Configure the group role - AWS IoT Greengrass

AWS IoT Greengrass Version 1 no longer receives feature updates, and will receive only security patches and bug fixes until June 30, 2023. For more information, see the AWS IoT Greengrass V1 maintenance policy. We strongly recommend that you migrate to AWS IoT Greengrass Version 2, which adds significant new features and support for additional platforms.

Configure the group role

The group role is an IAM role that you create and attach to your Greengrass group. This role contains the permissions that deployed Lambda functions (and other AWS IoT Greengrass features) use to access AWS services. For more information, see Greengrass group role.

You use the following high-level steps to create a group role in the IAM console.

  1. Create a policy that allows or denies actions on one or more resources.

  2. Create a role that uses the Greengrass service as a trusted entity.

  3. Attach your policy to the role.

Then, in the AWS IoT console, you add the role to the Greengrass group.

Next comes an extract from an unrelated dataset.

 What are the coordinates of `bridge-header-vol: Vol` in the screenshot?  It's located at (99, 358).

A Greengrass group has one group role. If you want to add permissions, you can edit attached policies or attach more policies.

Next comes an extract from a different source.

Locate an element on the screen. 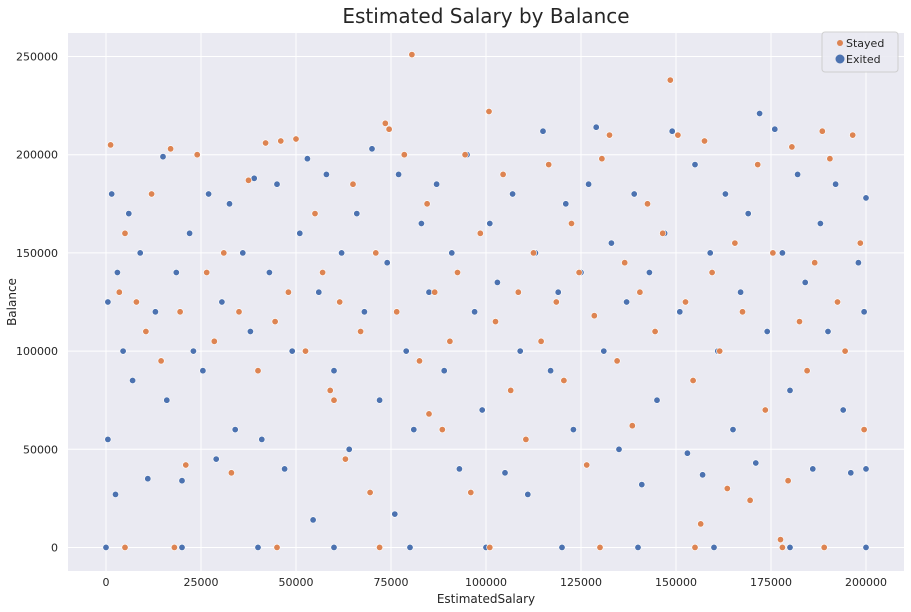 Image resolution: width=911 pixels, height=612 pixels. x-tick-label: 100000 is located at coordinates (486, 582).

For this tutorial, you create a permissions policy that allows describe, create, and update actions on an Amazon DynamoDB table. Then, you attach the policy to a new role and associate the role with your Greengrass group.

First, create a customer-managed policy that grants permissions required by the Lambda function in this module.

  1. In the IAM console, in the navigation pane, choose Policies, and then choose Create policy.

  2. On the JSON tab, replace the placeholder content with the following policy. The Lambda function in this module uses these permissions to create and update a DynamoDB table named CarStats.

    { "Version": "2012-10-17", "Statement": [ { "Sid": "PermissionsForModule6", "Effect": "Allow", "Action": [ "dynamodb:DescribeTable", "dynamodb:CreateTable", "dynamodb:PutItem" ], "Resource": "arn:aws:dynamodb:*:*:table/CarStats" } ] }
  3. Choose Next: Tags, and then choose Next: Review. Tags aren't used in this tutorial.

  4. For Name, enter greengrass_CarStats_Table, and then choose Create policy.


    Next, create a role that uses the new policy.

  5. In the navigation pane, choose Roles, and then choose Create role.

  6. Under Trusted entity type, choose AWS service.

  7. Under Use case, Use cases for other AWS services choose Greengrass, select Greengrass, and then choose Next.

  8. Under Permissions policies, select the new greengrass_CarStats_Table policy, and then choose Next.

  9. For Role name, enter Greengrass_Group_Role.

  10. For Description, enter Greengrass group role for connectors and user-defined Lambda functions.

  11. Choose Create role.

    Now, add the role to your Greengrass group.

  12. In the AWS IoT console navigation pane, under Manage, expand Greengrass devices, and then choose Groups (V1).

  13. Under Greengrass groups, choose your group.

  14. Choose Settings, and then choose Associate role.

  15. Choose Greengrass_Group_Role from your list of roles, and then choose Associate role.